▶

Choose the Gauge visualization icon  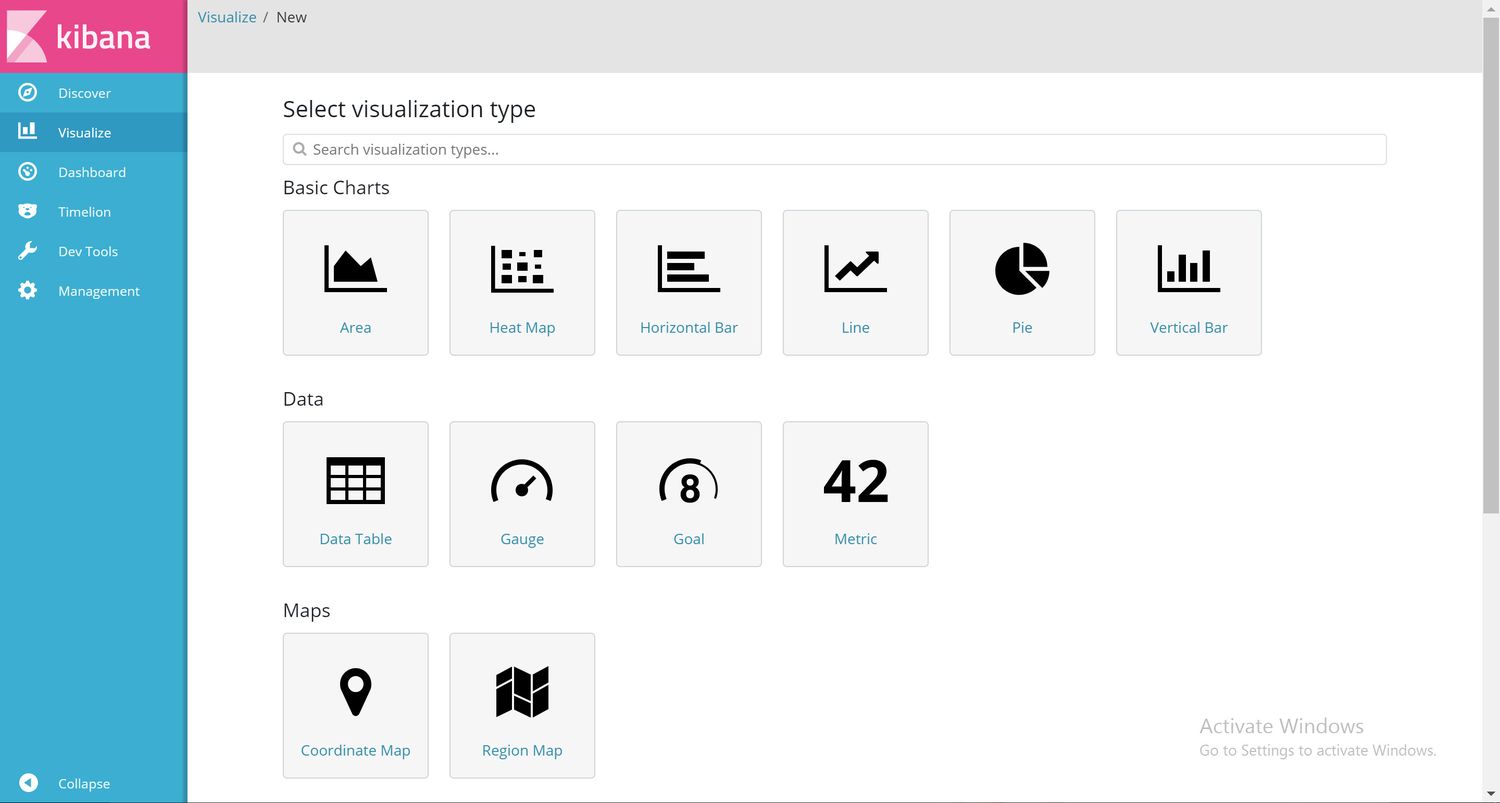click(x=522, y=481)
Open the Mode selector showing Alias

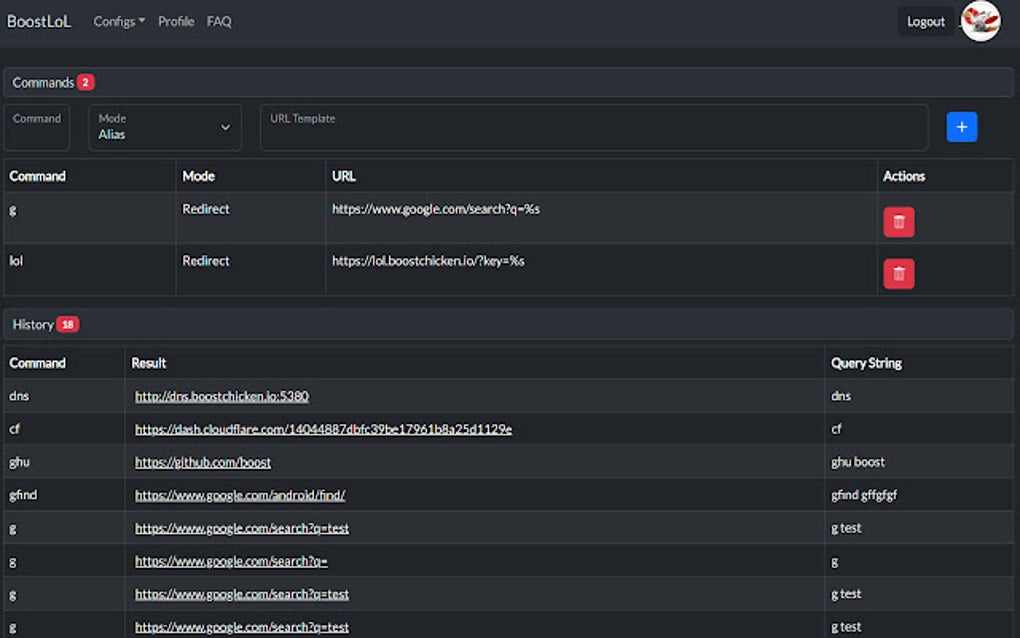click(x=160, y=127)
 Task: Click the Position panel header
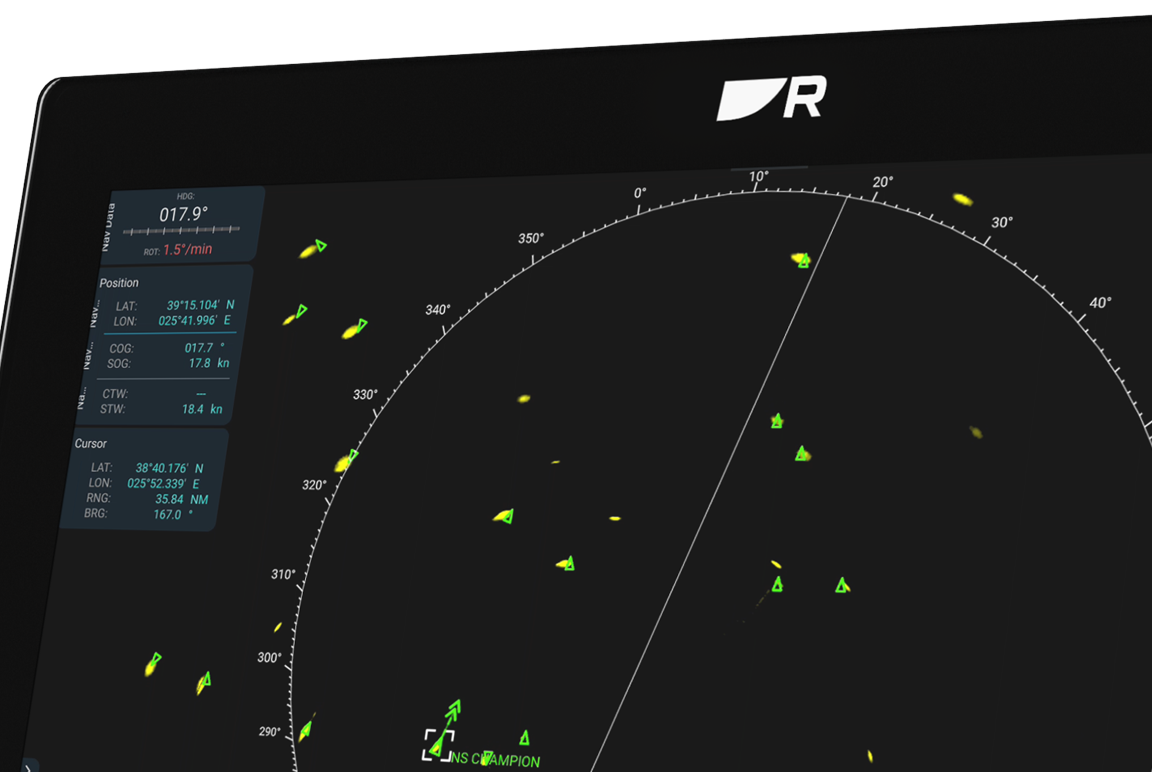(x=120, y=283)
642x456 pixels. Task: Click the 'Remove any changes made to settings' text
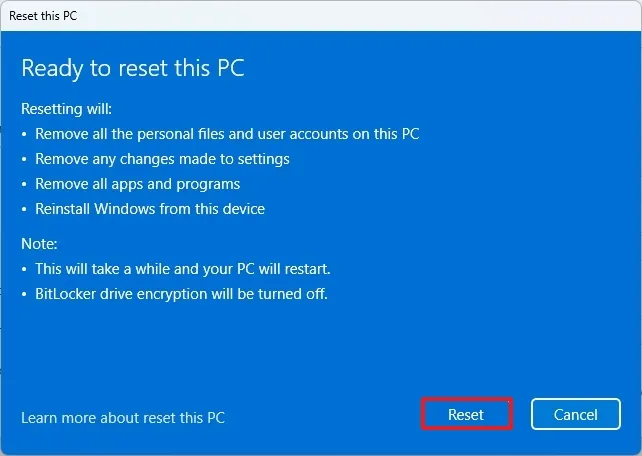point(162,159)
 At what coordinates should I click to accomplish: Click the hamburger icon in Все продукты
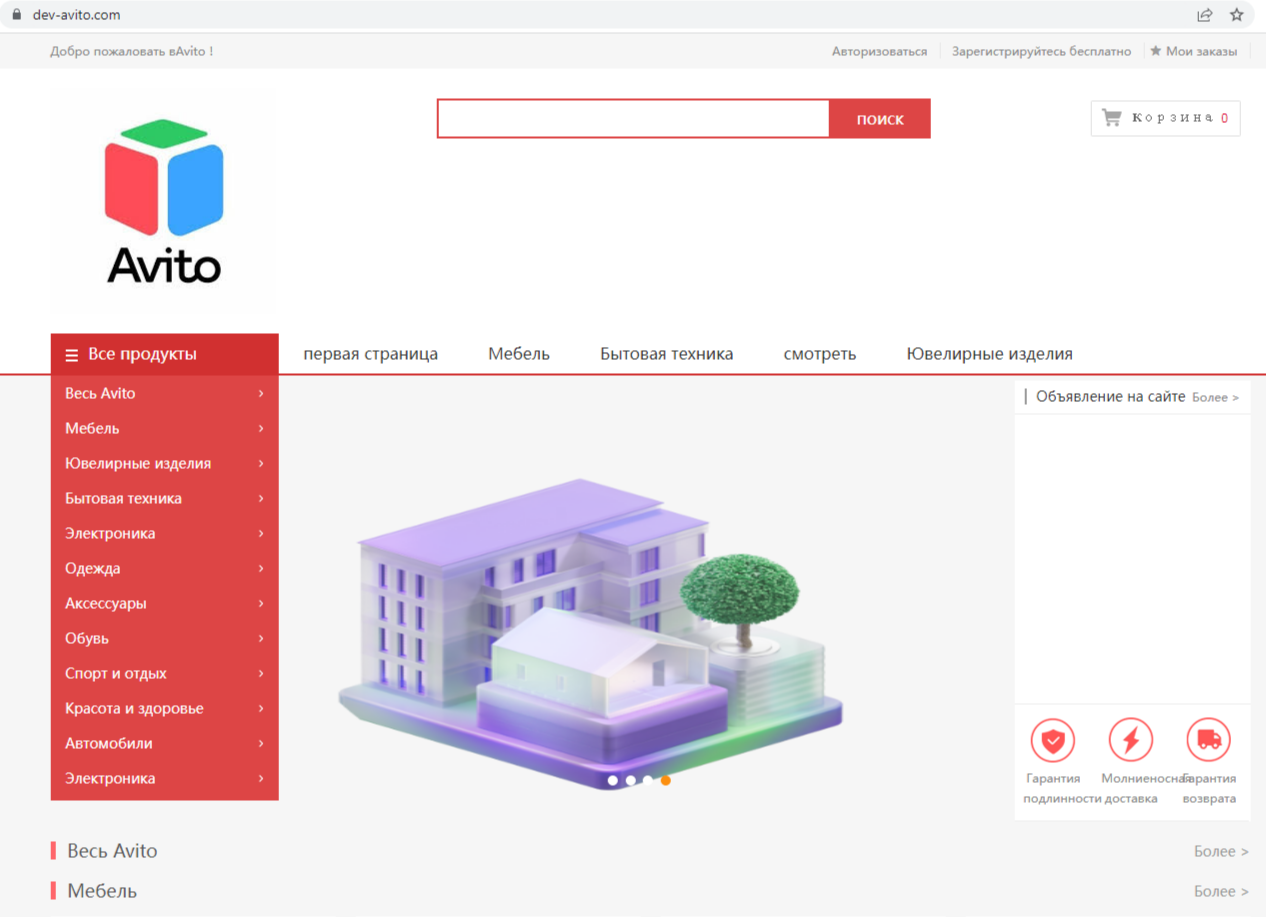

◀

■ Exercise directions ■
The response should be the lines from the one containing "642x456 pixels. Task: Click" through the final line of the records, reproduced exactly and with every picture left out.

■ Exercise result ■
642x456 pixels. Task: Click the 'Remove any changes made to settings' text
point(162,159)
 At what coordinates should I click to accomplish: Click the hamburger icon in Все продукты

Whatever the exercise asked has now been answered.